Martin Robertson

Now and Then


Almost before I can remember

the Schooner Hesperus carried me,

a pressed man, to serve a lifetime

under the sail of poetry

—the old moon in the new moon’s arms,

the little daughter dead in the sea.

Lays of Ancient Rome on my seventh birthday:

Horatius breasting the Tiber race,

Mamilius and Herminius dead—Black Auster

gazing into his master’s face

while the grey horse whirls through wolf-wild passes,

brings fear to the Tuscan market-place.

A little later came Kipling’s ballads:

two men riding through a death-sown plain,

pursued and pursuer—the talk at the watercourse—

the tall son whistled down; the young men,

East and West, brothers in blood;

two men riding out again.

With Meredith at eleven, I think, or twelve

I fell in love—the only adequate phrase:

Love in the Valley, Phoebus with Admetus,

colour luminous through sun-drenched days,

cold dew, shelly horns, bulls walking pastures

in kingly-flashing coats under burning rays.

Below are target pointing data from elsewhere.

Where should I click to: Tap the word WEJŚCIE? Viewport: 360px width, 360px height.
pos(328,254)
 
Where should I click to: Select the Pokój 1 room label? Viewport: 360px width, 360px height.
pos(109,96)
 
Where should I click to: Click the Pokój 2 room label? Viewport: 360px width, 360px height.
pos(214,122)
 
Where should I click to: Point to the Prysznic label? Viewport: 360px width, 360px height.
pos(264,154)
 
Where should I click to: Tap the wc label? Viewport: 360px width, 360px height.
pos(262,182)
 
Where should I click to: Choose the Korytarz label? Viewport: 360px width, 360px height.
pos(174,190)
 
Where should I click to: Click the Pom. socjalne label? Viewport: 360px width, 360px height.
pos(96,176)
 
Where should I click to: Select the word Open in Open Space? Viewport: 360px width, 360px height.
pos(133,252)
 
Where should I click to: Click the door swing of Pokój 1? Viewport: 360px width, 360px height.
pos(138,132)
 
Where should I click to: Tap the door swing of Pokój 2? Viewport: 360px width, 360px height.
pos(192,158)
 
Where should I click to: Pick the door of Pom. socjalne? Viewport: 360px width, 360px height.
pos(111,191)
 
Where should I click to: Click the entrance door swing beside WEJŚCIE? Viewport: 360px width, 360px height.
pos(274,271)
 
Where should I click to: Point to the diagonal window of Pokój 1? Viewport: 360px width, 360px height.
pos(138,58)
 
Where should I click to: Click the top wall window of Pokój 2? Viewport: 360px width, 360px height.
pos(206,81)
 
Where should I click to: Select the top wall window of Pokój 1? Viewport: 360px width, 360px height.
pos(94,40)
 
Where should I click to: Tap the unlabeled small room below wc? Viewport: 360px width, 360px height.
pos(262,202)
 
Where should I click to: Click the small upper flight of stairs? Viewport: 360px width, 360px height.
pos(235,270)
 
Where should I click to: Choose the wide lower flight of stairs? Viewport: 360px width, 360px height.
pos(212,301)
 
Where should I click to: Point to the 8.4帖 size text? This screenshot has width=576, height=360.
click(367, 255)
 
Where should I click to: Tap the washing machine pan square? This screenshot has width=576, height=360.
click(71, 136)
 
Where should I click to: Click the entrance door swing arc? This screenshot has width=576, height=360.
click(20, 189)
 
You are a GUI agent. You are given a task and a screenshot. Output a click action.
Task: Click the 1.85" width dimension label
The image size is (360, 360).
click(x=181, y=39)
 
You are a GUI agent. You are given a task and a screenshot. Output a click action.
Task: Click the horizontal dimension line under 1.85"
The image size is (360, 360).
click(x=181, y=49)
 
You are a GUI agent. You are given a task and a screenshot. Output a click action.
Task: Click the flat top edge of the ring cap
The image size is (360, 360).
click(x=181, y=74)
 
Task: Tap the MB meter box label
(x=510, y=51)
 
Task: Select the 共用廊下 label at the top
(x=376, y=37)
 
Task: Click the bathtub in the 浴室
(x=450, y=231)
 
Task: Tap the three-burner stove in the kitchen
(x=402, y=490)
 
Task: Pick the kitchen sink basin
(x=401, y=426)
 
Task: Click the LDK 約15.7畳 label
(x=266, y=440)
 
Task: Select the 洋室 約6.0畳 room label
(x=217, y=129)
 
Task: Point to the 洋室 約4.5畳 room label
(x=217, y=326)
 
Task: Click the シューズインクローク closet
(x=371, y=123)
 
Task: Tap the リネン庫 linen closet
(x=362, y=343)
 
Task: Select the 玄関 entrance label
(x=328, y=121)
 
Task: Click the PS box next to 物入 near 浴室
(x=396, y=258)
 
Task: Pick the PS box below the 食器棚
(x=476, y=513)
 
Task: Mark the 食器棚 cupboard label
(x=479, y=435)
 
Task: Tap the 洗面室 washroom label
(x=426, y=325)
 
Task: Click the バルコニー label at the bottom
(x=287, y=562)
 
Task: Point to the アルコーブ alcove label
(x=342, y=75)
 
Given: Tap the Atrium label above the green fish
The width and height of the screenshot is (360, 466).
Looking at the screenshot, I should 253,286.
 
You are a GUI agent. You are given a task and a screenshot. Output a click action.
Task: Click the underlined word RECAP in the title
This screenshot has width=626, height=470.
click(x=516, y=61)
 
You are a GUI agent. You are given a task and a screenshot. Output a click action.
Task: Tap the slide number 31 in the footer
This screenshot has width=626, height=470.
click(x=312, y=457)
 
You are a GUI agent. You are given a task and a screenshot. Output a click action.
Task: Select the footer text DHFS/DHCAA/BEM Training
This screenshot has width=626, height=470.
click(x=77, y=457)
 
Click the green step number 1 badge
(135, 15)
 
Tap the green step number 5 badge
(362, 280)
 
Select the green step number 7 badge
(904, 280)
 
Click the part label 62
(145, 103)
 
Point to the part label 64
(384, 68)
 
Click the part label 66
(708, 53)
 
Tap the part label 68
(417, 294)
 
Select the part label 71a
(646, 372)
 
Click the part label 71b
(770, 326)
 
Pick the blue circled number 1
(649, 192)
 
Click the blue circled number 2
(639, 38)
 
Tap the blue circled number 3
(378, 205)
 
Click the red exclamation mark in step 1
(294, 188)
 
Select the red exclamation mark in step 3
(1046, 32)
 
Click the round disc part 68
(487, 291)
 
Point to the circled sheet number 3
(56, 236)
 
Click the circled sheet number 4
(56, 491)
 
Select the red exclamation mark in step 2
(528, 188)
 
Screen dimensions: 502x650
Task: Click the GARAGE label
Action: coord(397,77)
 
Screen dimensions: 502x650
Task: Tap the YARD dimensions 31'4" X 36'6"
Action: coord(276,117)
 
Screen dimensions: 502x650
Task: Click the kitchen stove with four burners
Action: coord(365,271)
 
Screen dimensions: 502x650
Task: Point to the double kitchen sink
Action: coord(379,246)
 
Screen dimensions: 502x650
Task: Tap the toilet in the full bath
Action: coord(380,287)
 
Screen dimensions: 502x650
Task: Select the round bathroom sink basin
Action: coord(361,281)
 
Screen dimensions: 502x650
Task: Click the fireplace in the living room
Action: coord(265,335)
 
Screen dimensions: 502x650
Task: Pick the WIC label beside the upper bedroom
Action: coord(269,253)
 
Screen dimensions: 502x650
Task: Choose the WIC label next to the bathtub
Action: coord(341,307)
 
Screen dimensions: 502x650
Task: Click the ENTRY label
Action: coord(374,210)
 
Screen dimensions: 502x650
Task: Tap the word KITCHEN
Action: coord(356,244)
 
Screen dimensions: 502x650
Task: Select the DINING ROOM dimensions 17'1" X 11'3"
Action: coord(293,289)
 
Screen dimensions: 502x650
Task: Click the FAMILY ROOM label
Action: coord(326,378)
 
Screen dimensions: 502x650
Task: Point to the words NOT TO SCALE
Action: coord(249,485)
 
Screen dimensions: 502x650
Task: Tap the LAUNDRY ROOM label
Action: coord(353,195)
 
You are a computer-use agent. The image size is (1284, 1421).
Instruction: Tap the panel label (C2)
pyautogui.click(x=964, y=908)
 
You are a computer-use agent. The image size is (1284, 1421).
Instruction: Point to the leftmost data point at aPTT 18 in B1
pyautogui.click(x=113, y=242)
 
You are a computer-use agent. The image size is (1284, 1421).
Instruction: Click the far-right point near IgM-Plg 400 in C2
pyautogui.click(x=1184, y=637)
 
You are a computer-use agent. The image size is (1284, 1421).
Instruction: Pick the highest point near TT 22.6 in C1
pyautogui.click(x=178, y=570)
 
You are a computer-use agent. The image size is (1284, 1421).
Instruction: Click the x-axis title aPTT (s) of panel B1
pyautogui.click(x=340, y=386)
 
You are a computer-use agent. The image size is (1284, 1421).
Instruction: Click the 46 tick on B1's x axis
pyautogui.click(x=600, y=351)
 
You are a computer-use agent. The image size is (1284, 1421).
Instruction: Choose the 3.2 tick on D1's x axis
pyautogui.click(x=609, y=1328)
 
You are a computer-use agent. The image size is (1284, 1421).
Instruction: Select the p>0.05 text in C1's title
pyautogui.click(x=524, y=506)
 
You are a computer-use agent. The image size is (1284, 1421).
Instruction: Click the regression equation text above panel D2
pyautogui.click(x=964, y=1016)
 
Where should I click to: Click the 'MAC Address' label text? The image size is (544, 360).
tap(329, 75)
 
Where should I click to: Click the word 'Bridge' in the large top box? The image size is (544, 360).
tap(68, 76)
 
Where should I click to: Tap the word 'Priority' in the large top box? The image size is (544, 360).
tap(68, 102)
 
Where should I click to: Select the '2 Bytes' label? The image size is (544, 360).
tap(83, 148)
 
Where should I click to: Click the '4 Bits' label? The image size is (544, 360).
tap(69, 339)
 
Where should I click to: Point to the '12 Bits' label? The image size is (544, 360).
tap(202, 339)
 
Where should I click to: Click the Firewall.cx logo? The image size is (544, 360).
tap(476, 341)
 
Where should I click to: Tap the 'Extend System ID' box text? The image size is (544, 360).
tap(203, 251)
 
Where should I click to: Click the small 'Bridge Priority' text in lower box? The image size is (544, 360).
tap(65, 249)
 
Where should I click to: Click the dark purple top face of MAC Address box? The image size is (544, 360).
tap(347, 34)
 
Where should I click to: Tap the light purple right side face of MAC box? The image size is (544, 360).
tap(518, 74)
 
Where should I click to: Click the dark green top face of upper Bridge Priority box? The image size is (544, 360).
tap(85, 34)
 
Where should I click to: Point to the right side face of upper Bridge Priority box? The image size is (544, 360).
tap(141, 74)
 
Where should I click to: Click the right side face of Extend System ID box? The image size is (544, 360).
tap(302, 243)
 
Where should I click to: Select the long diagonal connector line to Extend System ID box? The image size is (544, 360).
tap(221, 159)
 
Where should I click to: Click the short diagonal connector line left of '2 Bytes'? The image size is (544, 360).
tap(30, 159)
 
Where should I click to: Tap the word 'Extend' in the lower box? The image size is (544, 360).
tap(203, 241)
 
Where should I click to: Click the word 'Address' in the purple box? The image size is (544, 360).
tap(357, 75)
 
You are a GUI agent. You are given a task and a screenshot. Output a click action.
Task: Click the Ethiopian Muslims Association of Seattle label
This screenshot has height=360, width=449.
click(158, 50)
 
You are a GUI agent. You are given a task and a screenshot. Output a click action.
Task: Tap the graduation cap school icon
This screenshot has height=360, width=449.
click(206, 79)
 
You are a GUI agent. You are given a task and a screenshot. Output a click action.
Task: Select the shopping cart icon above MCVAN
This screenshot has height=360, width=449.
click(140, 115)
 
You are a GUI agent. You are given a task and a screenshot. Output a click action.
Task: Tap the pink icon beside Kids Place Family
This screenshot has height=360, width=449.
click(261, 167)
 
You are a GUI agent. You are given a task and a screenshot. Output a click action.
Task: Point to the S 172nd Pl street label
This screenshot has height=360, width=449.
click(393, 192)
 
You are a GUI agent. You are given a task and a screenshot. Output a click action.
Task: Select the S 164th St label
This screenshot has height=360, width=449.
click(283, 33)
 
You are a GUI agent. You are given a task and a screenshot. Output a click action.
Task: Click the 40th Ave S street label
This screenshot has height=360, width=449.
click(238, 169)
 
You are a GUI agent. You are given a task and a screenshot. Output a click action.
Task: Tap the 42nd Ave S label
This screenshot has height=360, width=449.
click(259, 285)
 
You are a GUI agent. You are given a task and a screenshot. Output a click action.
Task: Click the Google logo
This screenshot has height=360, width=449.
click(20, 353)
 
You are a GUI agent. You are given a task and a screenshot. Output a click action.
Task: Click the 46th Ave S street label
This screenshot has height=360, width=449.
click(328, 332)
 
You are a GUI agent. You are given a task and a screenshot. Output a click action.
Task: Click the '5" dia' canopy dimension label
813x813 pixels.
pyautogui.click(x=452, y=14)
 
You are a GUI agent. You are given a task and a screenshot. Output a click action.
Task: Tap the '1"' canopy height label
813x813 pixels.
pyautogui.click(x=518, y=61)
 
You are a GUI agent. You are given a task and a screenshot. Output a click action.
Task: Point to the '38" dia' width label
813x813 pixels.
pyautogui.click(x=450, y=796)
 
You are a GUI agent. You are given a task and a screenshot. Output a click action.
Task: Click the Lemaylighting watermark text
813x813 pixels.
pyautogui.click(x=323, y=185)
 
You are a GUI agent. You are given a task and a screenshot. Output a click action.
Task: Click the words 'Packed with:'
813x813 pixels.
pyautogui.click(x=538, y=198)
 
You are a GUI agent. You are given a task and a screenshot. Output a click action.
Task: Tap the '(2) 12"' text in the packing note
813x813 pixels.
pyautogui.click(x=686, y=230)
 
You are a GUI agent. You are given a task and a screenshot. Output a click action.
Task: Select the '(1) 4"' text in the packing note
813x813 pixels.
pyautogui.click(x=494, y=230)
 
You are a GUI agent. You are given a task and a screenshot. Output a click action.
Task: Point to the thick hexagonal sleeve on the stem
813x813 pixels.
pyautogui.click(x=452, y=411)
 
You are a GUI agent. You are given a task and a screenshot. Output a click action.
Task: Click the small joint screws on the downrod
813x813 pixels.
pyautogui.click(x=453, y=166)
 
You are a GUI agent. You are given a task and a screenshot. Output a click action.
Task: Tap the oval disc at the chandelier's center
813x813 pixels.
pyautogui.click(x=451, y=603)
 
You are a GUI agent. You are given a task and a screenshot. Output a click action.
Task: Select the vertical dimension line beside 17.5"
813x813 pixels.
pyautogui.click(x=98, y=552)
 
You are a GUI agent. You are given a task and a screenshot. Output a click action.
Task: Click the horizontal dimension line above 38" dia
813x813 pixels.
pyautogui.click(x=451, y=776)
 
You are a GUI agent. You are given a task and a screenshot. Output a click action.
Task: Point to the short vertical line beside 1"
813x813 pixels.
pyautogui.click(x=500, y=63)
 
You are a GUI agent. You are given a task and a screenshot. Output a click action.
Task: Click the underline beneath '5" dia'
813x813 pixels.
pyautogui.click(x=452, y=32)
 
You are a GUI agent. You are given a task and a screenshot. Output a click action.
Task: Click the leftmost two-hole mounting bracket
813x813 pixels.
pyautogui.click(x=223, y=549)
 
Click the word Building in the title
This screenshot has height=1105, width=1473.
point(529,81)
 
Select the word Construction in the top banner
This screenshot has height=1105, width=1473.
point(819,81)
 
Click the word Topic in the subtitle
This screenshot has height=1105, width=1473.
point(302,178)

By now the tide was running:  Keats, Housman,

Milton (L’Allegro), Marvell, Donne

(Go and catch a falling star), Border Ballads,

Campion, Wyatt.  A little later on

Lycidas draws ahead of L’Allegro

as The Ancient Mariner of Kubla Khan.

Soon Yeats—maestro ed autore

Eliot, Auden, Ransom, Hopkins, the rest

of Donne, a little Langland, a lot of Chaucer,

other Milton (flawed glory of Paradise Lost)

The White Devil and the Duchess of Malfi,

Byron’s Juan and Marlowe’s Faustus.

And gradually, a peak behind hills

that rise or shrink as we move through miles and years,

establishing unchallenged supremacy,

Shakespeare standing above all appears,

until I looked beyond the lands of my language

and Homer and Dante joined him as peers.

But now the net’s cast in other waters

more gleaming wonders leap from the mass:

Catullus, Villon, Aeschylus, The Song of Roland,

Leopardi, Theocritus, Palamas,

Heine, Hoffmann von Hoffmanswaldau,

Baudelaire, Du Bellay—let it pass.

How have I forgotten Emily Bronte,

so many years my constant star and love?

There must too be many darlings of a season,

more of recurrent moods, I’m forgetful of:

De la Mare very early, Christina, the other Emily

—trees specially sacred in the holy grove.

You that I’ve named, you that I’ve forgotten,

you that I’ve remembered but not named, lest

the proud procession should wind on for ever:

I have been, am ever, in your converse blest

—masters of the impurest of the arts

which is for me (perhaps for that) the peerless best.